Bij brief van 11 december 2017 heeft de griffier van de rekestenkamer verzoeker namens de rekestenkamer samengevat medegedeeld dat zijn klaagschrift ten onrechte was aangemerkt als een klaagschrift ex artikel 552a Sv en de rekestenkamer het klaagschrift niet verder in behandeling zou nemen. De griffier heeft verzoeker in overweging gegeven een advocaat in te schakelen of het juridisch loket te raadplegen.
Gronden van de beslissing
2.1.
In artikel 512 Sv van het wetboek van strafvordering is bepaald dat elk van de rechters die een zaak behandelen op verzoek van een partij kan worden gewraakt, op grond van feiten of omstandigheden waardoor de rechterlijke onpartijdigheid schade zou kunnen lijden.
2.2.
Uit voornoemd artikel 512 Sv blijkt dat een wrakingsverzoek slechts de rechter kan betreffen die een zaak van de betrokken partij in behandeling heeft. Dit brengt mee dat geen wrakingsverzoek meer kan worden gedaan als de rechter niet of niet meer bij de zaak van verzoeker betrokken is.
2.3.
Het verzoek tot wraking is gedaan bij brief van 12 december 2017. Nu verzoeker bij brief van 11 december 2017 is medegedeeld dat zijn verzoek ten onrechte was aangemerkt als een klaagschrift ex artikel 552a Sv en niet verder in behandeling werd genomen, kan verzoeker, gelet op hetgeen hiervoor onder 2.2. is overwogen, niet in het door hem ingediende verzoek worden ontvangen. Het feit dat de rekestenkamer het klaagschrift van verzoeker niet verder behandelt (omdat geen sprake is van een strafvorderlijk maar van een civielrechtelijke beslag) is, gelet op hetgeen verzoeker aan zijn klaagschrift en het verzoek tot wraking ten grondslag heeft gelegd, onjuist noch onbegrijpelijk.

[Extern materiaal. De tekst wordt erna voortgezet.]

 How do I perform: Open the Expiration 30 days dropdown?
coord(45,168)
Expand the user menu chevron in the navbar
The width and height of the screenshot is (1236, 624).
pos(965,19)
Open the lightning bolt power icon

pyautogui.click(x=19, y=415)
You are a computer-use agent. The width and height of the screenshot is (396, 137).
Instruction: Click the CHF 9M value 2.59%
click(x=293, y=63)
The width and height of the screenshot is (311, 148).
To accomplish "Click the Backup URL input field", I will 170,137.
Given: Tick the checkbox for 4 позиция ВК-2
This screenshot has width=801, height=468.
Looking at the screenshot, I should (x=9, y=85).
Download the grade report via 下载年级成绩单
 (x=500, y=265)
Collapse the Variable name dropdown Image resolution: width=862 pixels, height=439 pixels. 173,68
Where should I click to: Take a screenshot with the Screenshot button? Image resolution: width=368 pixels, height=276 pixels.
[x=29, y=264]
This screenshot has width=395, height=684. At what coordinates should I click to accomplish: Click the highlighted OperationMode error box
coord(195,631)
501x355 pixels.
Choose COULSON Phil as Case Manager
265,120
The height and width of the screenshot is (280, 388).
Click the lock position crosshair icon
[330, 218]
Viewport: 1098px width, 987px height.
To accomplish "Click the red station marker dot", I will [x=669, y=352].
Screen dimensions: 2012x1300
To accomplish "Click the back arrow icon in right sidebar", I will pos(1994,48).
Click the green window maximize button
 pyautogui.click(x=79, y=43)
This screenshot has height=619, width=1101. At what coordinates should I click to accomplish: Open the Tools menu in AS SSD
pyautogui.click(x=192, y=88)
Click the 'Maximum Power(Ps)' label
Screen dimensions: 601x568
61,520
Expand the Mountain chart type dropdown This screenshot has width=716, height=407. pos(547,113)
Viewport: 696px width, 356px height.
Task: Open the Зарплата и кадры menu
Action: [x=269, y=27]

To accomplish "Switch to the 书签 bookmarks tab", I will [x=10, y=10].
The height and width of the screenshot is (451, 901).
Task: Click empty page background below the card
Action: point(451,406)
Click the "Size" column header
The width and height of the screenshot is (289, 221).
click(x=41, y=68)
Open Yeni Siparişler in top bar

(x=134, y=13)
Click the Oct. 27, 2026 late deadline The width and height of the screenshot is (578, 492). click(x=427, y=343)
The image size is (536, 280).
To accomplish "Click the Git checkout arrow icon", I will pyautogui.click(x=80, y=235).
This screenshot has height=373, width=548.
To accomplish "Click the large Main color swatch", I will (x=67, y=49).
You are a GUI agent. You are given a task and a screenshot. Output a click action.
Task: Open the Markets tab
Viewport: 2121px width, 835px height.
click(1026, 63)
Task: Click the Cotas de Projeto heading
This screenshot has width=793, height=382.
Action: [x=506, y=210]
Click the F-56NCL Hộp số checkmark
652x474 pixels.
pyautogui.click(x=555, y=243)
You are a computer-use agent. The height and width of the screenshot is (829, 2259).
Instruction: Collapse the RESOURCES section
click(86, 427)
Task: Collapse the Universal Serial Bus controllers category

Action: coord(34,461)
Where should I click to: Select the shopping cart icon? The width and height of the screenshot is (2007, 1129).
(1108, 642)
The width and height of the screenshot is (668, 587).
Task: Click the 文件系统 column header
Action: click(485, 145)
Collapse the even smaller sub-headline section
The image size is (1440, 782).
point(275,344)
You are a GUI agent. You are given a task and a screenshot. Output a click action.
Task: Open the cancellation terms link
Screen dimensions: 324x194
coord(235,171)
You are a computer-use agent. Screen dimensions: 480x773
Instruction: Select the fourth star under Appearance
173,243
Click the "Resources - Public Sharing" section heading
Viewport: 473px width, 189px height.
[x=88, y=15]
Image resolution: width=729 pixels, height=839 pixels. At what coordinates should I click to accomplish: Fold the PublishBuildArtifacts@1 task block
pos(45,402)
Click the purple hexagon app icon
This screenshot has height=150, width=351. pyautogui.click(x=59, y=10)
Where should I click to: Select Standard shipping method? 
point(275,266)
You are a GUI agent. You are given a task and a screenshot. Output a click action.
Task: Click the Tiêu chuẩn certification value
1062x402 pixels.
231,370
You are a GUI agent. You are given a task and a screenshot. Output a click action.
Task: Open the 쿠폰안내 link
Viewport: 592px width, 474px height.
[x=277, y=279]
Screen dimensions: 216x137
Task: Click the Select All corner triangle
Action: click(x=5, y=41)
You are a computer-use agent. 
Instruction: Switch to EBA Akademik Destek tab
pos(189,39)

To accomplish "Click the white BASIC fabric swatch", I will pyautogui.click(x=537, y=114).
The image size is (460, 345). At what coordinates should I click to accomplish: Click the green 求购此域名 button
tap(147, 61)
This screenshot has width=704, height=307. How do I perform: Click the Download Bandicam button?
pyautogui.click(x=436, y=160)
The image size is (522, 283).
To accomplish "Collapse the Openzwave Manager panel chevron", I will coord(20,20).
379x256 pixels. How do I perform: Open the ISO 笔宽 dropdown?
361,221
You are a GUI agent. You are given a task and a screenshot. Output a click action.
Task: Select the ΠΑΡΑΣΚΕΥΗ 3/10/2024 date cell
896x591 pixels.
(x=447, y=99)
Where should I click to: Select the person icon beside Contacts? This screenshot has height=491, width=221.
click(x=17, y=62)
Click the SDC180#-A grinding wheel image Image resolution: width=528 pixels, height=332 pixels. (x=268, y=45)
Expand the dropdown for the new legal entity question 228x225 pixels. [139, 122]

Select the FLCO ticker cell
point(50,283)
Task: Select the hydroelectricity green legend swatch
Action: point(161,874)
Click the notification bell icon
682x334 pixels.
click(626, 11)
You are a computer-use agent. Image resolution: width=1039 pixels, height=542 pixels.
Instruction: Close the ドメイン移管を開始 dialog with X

Voor een mondelinge behandeling als bedoeld in artikel 515 Sv bestaat geen aanleiding. Het in deze bepaling als vanzelfsprekend opgenomen recht op hoor en wederhoor is door de wetgever bedoeld voor het debat over de gegrondheid van het verzoek. Aan dat onderzoek komt de wrakingskamer niet toe omdat het verzoek aanstonds niet-ontvankelijk moet worden verklaard aangezien de rechter niet meer bij de zaak van verzoeker betrokken is.
5. Het voorgaande leidt tot de navolgende beslissing
BESLISSING
 verklaart verzoeker niet-ontvankelijk in zijn verzoek tot wraking.
Deze beslissing is gegeven door mrs. N.C.H. Blankevoort, voorzitter, A.J. Dondorp en P.B. Martens, leden, in aanwezigheid van de griffier. De beslissing is in het openbaar uitgesproken op 19 december 2017.
Rechtsmiddel
Tegen deze beslissing staat geen voorziening open.